Other human organ construct/organ-on-chip research projects have reported tracking the variations in concentrations of a few well-known chemical compounds that are expected to change, but this is the first to successfully monitor the fluctuations of the thousands of different molecules that living cells produce and consume.
The researchers have used this capability to monitor the liver cells’ response to different dosages of a well-known liver toxin, the drug acetaminophen.
“We could actually see what the acetaminophen is doing to the liver cells,” said Wikswo. “In the beginning we saw an increase in the drug and its metabolites.
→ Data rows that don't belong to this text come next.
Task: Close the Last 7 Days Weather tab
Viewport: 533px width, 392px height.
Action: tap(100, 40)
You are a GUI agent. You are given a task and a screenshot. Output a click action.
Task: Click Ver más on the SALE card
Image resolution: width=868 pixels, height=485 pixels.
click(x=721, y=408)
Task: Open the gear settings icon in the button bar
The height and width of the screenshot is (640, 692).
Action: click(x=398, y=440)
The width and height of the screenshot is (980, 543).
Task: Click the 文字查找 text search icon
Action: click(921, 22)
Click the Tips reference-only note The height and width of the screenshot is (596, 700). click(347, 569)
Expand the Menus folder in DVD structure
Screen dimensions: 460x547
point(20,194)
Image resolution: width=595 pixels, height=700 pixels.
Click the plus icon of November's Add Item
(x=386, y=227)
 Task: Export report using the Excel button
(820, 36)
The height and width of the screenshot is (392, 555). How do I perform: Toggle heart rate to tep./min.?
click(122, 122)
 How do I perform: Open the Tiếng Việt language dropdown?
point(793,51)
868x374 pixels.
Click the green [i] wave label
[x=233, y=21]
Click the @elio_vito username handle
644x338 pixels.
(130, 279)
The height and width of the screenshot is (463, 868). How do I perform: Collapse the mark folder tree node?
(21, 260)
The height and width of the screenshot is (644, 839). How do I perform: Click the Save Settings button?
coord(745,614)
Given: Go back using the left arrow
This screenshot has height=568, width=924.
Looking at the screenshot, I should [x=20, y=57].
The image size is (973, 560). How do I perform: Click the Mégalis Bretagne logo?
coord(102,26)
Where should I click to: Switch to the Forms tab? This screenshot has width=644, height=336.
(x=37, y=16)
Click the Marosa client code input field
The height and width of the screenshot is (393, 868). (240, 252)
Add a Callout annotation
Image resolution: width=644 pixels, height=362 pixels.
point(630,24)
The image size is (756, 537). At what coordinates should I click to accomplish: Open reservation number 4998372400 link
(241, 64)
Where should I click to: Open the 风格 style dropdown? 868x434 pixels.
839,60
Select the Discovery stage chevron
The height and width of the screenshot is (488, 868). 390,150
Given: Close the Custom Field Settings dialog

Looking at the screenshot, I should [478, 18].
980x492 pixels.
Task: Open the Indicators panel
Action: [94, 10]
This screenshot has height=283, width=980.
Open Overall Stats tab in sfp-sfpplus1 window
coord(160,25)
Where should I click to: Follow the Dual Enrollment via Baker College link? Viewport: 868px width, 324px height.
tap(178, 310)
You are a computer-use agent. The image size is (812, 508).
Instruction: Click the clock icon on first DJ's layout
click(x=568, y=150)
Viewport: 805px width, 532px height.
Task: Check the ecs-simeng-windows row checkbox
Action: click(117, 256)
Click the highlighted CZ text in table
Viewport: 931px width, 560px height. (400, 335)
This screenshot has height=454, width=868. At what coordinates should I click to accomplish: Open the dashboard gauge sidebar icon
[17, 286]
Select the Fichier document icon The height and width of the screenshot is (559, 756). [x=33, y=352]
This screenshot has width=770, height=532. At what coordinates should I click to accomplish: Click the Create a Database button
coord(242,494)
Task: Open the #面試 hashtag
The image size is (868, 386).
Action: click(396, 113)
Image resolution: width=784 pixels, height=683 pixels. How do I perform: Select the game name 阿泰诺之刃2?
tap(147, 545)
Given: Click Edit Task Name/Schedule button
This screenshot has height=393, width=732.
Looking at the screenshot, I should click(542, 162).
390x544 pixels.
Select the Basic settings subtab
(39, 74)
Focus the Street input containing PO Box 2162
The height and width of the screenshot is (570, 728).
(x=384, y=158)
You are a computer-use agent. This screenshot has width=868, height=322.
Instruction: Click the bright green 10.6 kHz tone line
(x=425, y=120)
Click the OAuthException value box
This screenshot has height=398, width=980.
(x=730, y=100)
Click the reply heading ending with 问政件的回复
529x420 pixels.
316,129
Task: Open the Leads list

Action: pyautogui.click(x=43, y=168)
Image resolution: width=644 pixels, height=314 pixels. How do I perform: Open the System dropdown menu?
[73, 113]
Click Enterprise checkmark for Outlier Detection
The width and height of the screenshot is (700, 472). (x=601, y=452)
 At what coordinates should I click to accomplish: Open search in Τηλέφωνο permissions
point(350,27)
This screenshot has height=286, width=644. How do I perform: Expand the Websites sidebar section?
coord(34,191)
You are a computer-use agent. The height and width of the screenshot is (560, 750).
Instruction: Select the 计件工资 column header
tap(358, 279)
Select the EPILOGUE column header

Then, over the next 24 hours, we recorded a steady increase in tryptophan as acetaminophen began to interfere with normal liver metabolism. After that we saw decreased production of bile acid, a clear indication that something was going very wrong with the liver, as expected when exposed to seriously high doses of acetaminophen, and a decreased ability to detoxify penicillin.”
According to Iyer, this rich level of detail confirms that the ATHENA organ platform coupled with mass spectrometry technology can provide a more sensitive and effective method for screening both new drugs and toxic agents than is available today.
The team plans on hooking up their liver device to the Harvard heart this winter. They expect to add the lung construct being developed at Los Alamos next year and the UCSF/Vanderbilt kidney the year after.
Notes about this health technology research
The research is funded by Defense Threat Reduction Agency agreement # CBMXCEL-XLl-2-0001.